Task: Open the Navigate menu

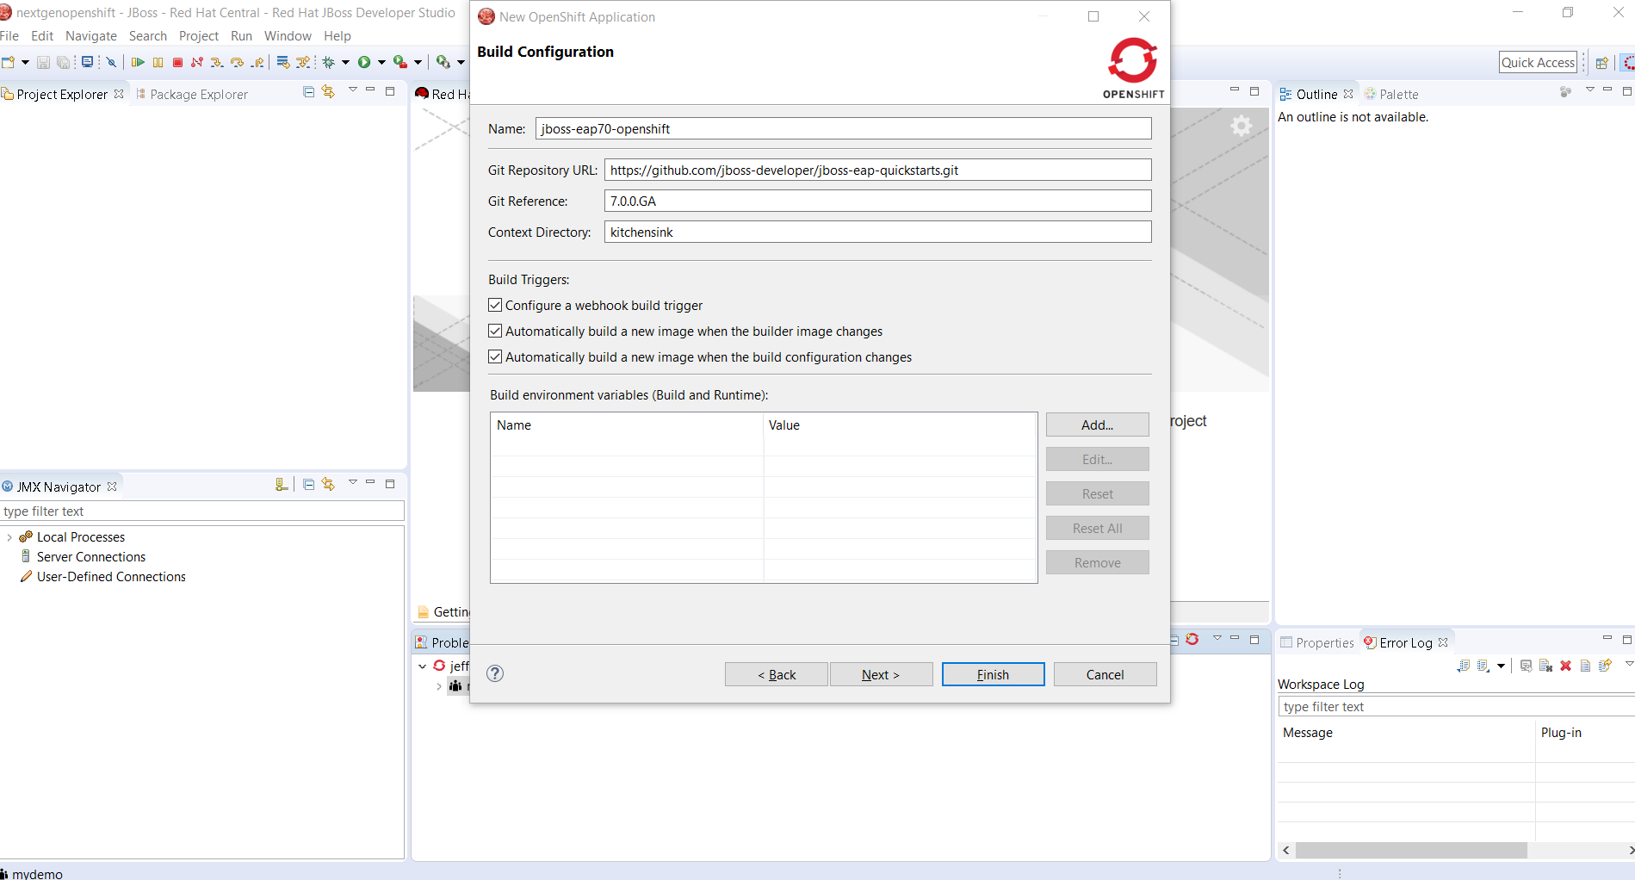Action: [90, 36]
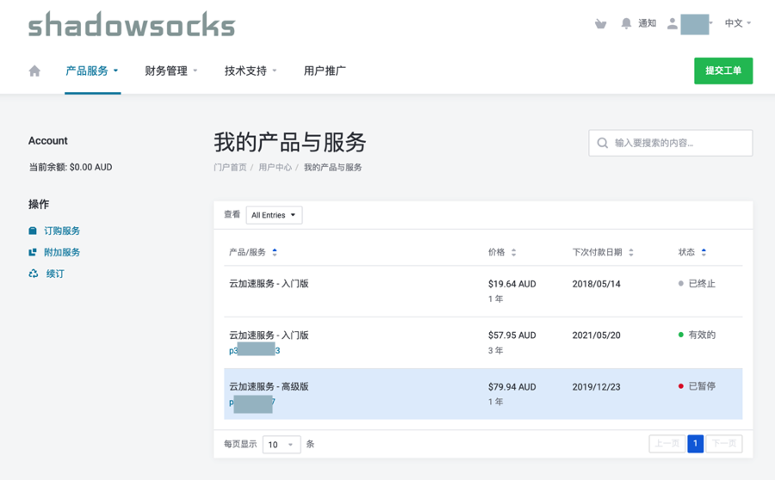775x480 pixels.
Task: Click the 附加服务 addon icon
Action: (x=33, y=252)
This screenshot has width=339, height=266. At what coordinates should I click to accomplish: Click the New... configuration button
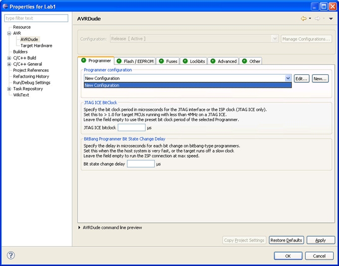320,78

= = = = =

### TASK DESCRIPTION
Can you retype the material above line for line, leaving out the pictures?

### RESULT OF THIS EXERCISE
Task: Open the Navigate menu

Action: [90, 36]
775x480 pixels.
Task: Click the 附加服务 addon icon
Action: (x=33, y=252)
This screenshot has width=339, height=266. At what coordinates should I click to accomplish: Click the New... configuration button
320,78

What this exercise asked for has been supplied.